COLUMN: Construction of wall harms chance at freedom

Omar Tesdell

I stood there and watched from the next hill over as huge dump trucks and bulldozers went back and forth, back and forth in the distance. The army was there, too, in jeeps with blue flashing lights, going back and forth.

President Bush stood on the beach at Egypt, the sun in his eyes and the wind in his hair, telling us that the Palestinian people would have their own state by 2005. The bulldozers and workers went back and forth, back and forth. A state, not freedom, I thought to myself.

This hill happened to be Bethlehem in summer. I wiped the sweat from my forehead.

I watched as the cranes continued construction on Har Homa, the Israeli colony staring down at the Palestinian village of Beit Sahour.

Between the hill I was standing on and Har Homa, a wall was being built on confiscated land to keep “us” from “them.”

The Israeli government this week, against the wishes (but not demands) of the international community approved the continuation of the construction of a wall around and between their colonies in the West Bank, the Palestinians and Israel.

The Israeli government says the wall is needed to protect Israel from acts of violence. But rather than building the wall on the 1967 green line, it was built several miles into Palestinian land in part to include some of the colonies, expressly considered illegal by international law, on Israel’s “side.”

The 150-mile wall consists of a 10 foot high electronic-sensing wall, a six-and-a-half foot deep ditch, a military patrol road on each side, a six foot razor wire fence and surveillance cameras. The case of Qalquilya, in the northern West Bank, is particularly desperate. The Palestinian city is surrounded by this new wall on three sides and access to the city is allowed through a single Israeli military gate. Special military permission is required to do anything from going to the hospital or visiting relatives.

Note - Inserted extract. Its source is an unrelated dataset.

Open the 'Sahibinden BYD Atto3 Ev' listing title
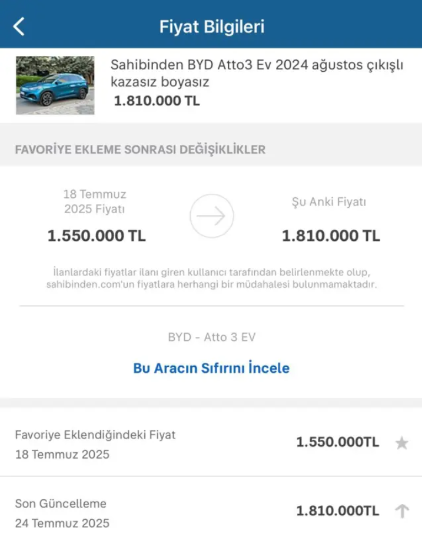click(x=257, y=74)
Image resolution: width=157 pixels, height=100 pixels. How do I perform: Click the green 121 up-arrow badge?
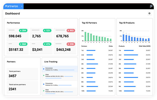47,30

In “high risk areas” like Qalquilya, the wall actually is a 26- foot tall concrete barrier with watchtowers. Everything within 115 feet of it has been or will be destroyed.

To make way for the wall, orchards, fields and homes were obliterated and almost all the land taken was Palestinian land. I saw where the barrier snaked through an olive grove in Bethlehem with the land taken to either side of the wall. Aside from taking the land, the barrier made access to it and the trees on the far side impossible. Of course, the grove’s owner had no access to the other side.

Numerous Palestinian groups view the wall as one of the most pressing problems currently, dubbing it the “apartheid wall” because of its effective canton-ization of Palestinian land.

The United Nations has condemned Israel’s new wall as illegal. According to a report released this week by the United Nations High Commission for Human Rights, “Annexation of this kind, known as conquest in international law, is prohibited by the Charter of the United Nations and the Fourth Geneva Convention. The Special Rapporteur submits that the time has come to condemn the Wall as an unlawful act of annexation … ” The U.N. investigator, John Dugard, is a South African professor of international law in the Netherlands.

U.N. Special Rapporteur Dugard continues, “During the past few months the construction of the Wall, separating Israel from the WestÿBank, has been frenetically pursued … Over 210,000 Palestinians will be seriously affected by theÿWall. Palestinians living between the Wall and the Green Line will be effectively cut off from their farmlands and workplaces, schools, health clinics and other social services. This is likely to lead to a new generation of refugees or internally displaced persons.”

B’tselem, a leading Israeli human rights group, found the number (210,000) of people directly harmed and that at least thirteen Palestinian communities (more than 11,000 people) will be trapped between the wall and the Green Line. Also, B’tselem believes that at least 19 communities (128,500 people) will be turned into “isolated enclaves.”

Money talks. As taxpayers in the United States, billions of dollars in military and other aid in addition to loan guarantees are given to Israel. We must demand that Israel comply with international law as a condition for our tax dollars.

The Israeli desire for security is a fair one. That is precisely why further dispossessing and imperiling the Palestinian people in building this wall will likely have the opposite effect. For the security and freedom of both people, the barrier must be stopped and torn down. But as all the politicians flap their jaws, yellow bulldozers continue building as steady as ever, acre after acre, back and forth.